__What the task requires__
Using the records that appear below, write out exactly the lines from the one with "The image size is (443, 269)." through the one with "Given: Click the 37-55.9 waist size cell", keeping both end lines.

__Data extracts__
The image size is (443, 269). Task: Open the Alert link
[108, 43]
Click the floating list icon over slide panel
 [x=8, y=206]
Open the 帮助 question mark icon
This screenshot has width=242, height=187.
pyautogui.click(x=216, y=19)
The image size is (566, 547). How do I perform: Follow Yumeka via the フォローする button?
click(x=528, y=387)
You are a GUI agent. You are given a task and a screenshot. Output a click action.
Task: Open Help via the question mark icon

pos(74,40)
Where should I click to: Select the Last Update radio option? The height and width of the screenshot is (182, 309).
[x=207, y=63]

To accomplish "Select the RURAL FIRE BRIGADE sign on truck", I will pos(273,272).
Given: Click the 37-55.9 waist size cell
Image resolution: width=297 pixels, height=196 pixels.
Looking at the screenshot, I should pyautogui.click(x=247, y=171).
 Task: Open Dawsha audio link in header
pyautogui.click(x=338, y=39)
---
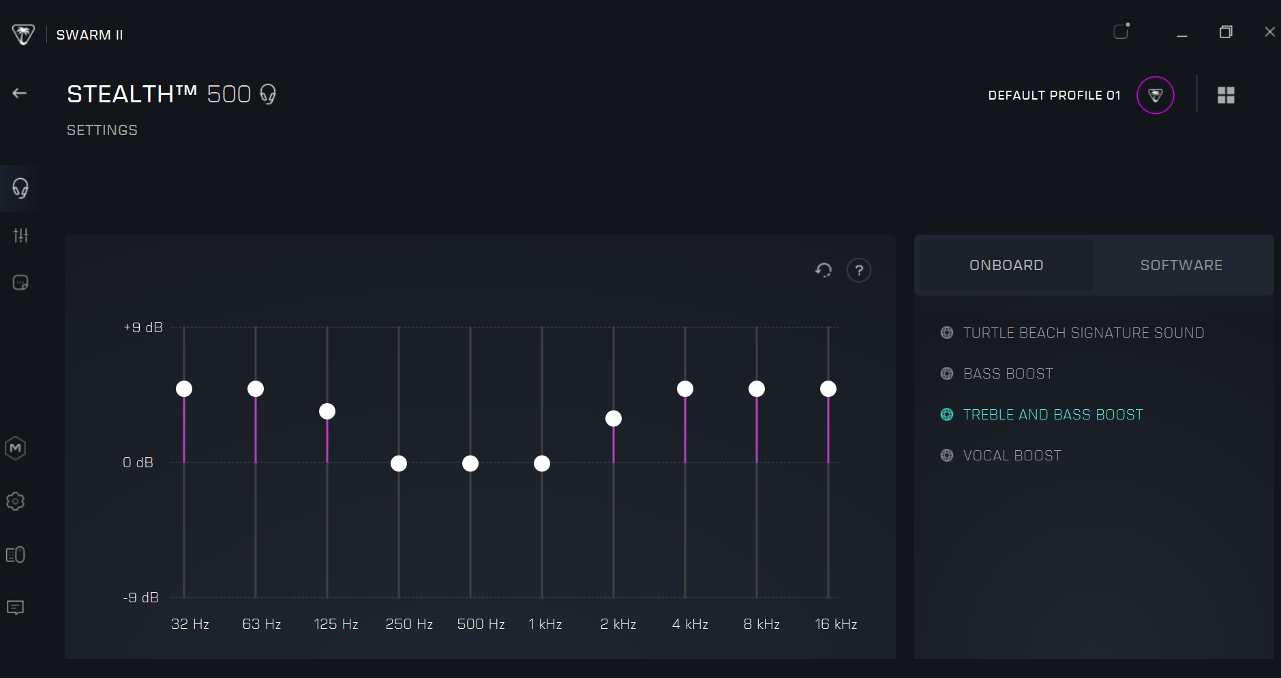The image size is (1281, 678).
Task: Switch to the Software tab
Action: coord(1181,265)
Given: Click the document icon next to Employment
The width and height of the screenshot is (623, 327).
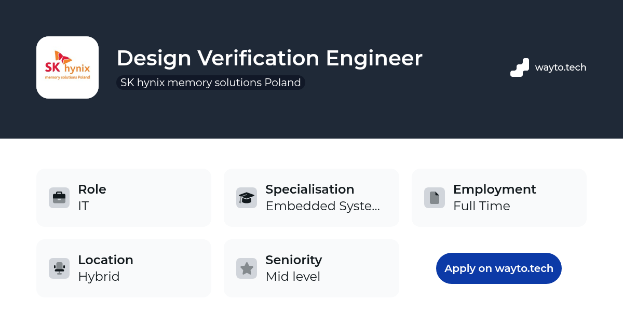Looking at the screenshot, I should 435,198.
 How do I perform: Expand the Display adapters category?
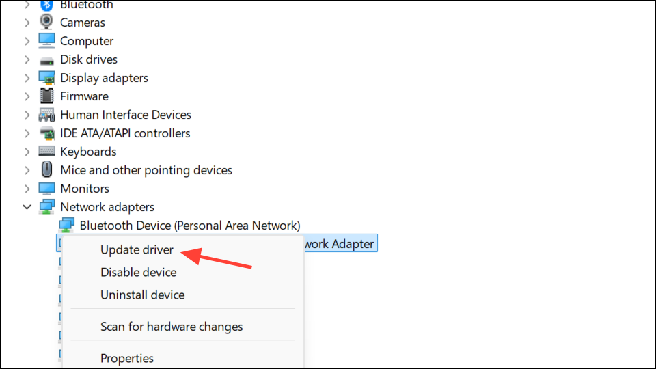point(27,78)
---
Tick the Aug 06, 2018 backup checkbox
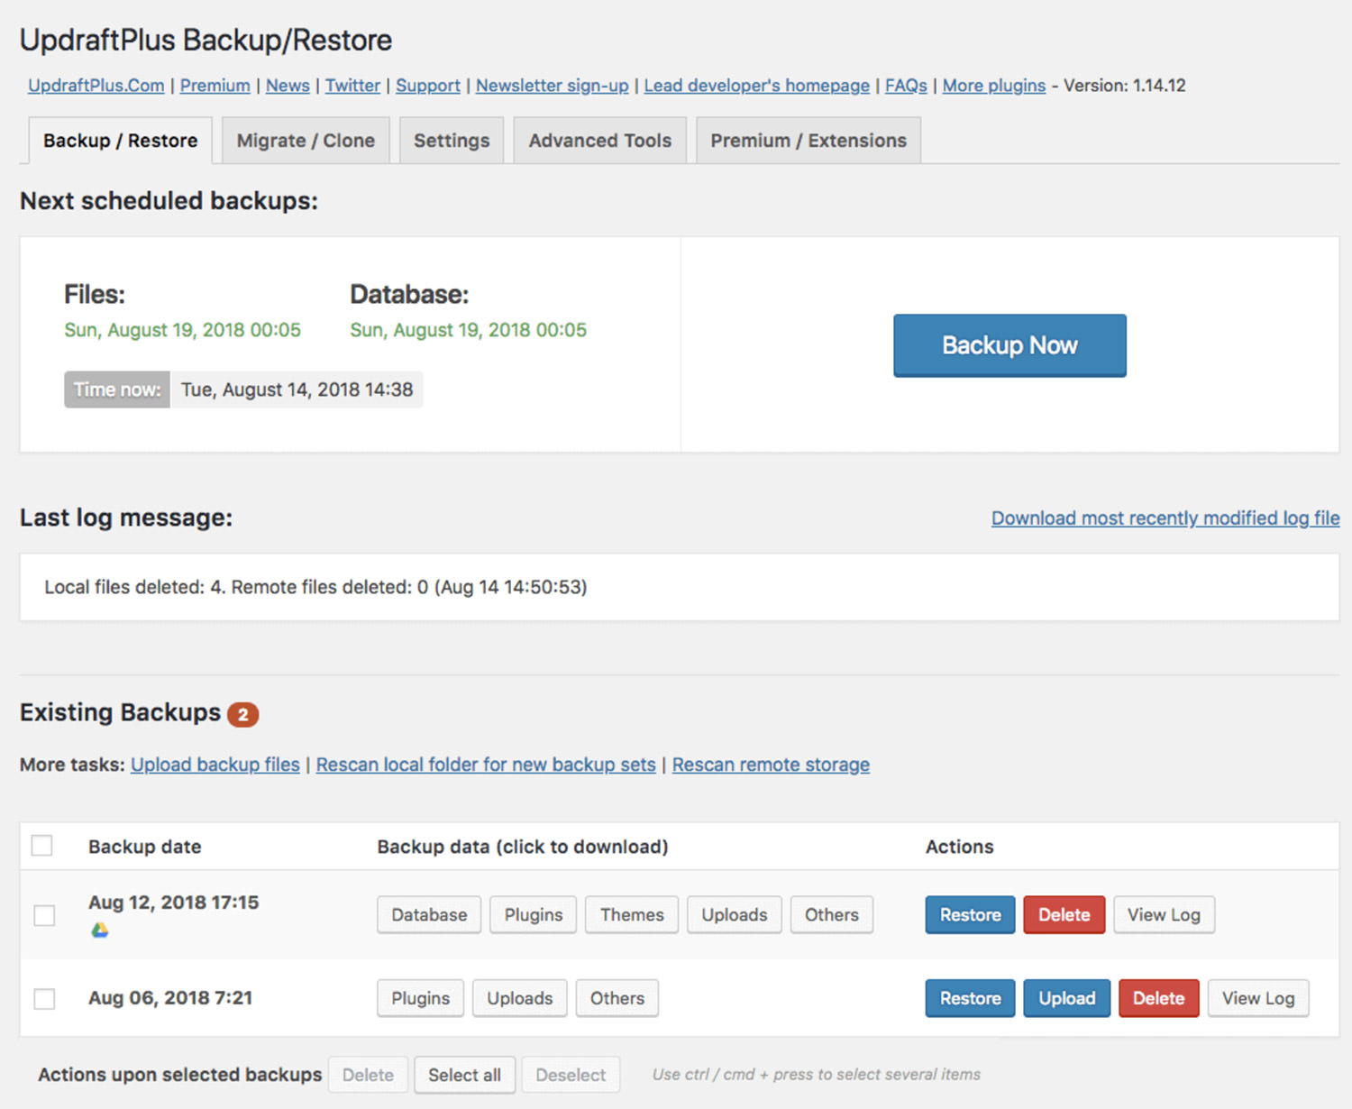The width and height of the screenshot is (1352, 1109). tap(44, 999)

__Solution below__
The image size is (443, 269). Task: Open the Alert link
[108, 43]
Click the floating list icon over slide panel
 [x=8, y=206]
Open the 帮助 question mark icon
This screenshot has width=242, height=187.
pyautogui.click(x=216, y=19)
The image size is (566, 547). How do I perform: Follow Yumeka via the フォローする button?
click(x=528, y=387)
You are a GUI agent. You are given a task and a screenshot. Output a click action.
Task: Open Help via the question mark icon

pos(74,40)
Where should I click to: Select the Last Update radio option? The height and width of the screenshot is (182, 309).
[x=207, y=63]

To accomplish "Select the RURAL FIRE BRIGADE sign on truck", I will pos(273,272).
Given: Click the 37-55.9 waist size cell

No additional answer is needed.